- **Short problem**: Rewrite only the lines starting with the one containing "Click the green 9,44 % change badge" and going on through the one containing "Click go-to-last-post arrow", changing "Singapore Airshow" to "Paris Air Show" and leaving everything else unchanged.

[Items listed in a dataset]
--- Start ---
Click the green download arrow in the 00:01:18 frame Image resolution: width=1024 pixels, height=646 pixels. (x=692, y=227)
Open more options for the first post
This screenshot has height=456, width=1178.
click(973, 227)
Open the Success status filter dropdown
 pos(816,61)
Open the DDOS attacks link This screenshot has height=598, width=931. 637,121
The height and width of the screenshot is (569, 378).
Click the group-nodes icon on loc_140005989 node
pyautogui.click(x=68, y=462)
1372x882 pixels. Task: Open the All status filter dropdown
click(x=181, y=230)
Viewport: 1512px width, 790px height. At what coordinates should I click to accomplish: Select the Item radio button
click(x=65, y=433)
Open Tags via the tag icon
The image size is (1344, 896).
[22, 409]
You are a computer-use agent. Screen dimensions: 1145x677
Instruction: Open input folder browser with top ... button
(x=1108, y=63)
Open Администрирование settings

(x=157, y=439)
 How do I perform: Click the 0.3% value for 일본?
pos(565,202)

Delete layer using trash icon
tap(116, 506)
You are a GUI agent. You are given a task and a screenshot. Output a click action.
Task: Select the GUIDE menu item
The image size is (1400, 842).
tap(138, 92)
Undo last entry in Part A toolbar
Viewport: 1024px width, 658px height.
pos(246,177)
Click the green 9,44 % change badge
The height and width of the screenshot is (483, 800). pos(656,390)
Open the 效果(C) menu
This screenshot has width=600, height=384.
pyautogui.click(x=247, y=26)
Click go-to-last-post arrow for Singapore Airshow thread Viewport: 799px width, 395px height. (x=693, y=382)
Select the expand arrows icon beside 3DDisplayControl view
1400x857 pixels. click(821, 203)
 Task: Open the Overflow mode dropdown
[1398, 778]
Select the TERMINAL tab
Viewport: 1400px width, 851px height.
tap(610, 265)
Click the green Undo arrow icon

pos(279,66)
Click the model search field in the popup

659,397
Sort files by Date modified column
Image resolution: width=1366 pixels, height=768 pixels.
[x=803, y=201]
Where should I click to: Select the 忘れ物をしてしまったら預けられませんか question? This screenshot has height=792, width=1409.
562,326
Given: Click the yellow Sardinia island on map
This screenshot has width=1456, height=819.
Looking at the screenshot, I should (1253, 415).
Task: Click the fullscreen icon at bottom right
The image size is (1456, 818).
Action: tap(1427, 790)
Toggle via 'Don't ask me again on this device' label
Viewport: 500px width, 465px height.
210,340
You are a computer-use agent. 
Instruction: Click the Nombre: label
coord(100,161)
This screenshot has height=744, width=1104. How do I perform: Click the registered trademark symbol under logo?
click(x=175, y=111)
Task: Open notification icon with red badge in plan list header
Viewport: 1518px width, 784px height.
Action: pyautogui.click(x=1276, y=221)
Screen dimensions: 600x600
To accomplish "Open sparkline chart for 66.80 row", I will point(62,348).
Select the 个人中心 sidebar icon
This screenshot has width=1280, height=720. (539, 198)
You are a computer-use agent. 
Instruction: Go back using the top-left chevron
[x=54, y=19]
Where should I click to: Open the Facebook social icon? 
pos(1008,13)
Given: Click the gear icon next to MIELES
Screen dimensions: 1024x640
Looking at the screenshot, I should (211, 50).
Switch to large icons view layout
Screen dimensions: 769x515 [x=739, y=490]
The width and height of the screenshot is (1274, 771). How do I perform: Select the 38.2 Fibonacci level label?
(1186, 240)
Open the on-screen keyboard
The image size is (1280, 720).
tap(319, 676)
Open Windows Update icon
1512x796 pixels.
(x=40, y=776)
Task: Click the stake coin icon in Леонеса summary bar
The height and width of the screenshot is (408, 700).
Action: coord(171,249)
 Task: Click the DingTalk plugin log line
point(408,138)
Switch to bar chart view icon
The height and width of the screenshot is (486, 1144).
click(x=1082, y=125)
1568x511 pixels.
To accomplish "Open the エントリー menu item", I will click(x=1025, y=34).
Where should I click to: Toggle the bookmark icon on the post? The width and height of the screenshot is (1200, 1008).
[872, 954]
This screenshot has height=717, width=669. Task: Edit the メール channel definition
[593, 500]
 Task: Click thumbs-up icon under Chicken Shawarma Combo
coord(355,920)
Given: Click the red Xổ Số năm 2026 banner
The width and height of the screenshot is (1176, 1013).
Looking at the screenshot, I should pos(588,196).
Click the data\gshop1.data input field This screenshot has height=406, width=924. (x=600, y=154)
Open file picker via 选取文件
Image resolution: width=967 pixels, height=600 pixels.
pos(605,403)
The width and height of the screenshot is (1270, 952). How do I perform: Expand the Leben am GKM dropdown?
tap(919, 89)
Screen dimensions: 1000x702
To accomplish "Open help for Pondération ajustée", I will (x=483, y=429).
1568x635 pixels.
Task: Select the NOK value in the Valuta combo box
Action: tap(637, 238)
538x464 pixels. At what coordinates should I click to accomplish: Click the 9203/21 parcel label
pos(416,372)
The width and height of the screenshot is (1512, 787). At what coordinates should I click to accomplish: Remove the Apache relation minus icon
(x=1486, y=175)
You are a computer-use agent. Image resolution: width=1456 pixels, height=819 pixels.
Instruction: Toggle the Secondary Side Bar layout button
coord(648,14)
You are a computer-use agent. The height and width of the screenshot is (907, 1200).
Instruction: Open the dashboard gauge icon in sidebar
--- End ---
- **Response to this exercise**:
Click the green 9,44 % change badge
The height and width of the screenshot is (483, 800). pos(656,390)
Open the 效果(C) menu
This screenshot has width=600, height=384.
pyautogui.click(x=247, y=26)
Click go-to-last-post arrow for Paris Air Show thread Viewport: 799px width, 395px height. (x=693, y=382)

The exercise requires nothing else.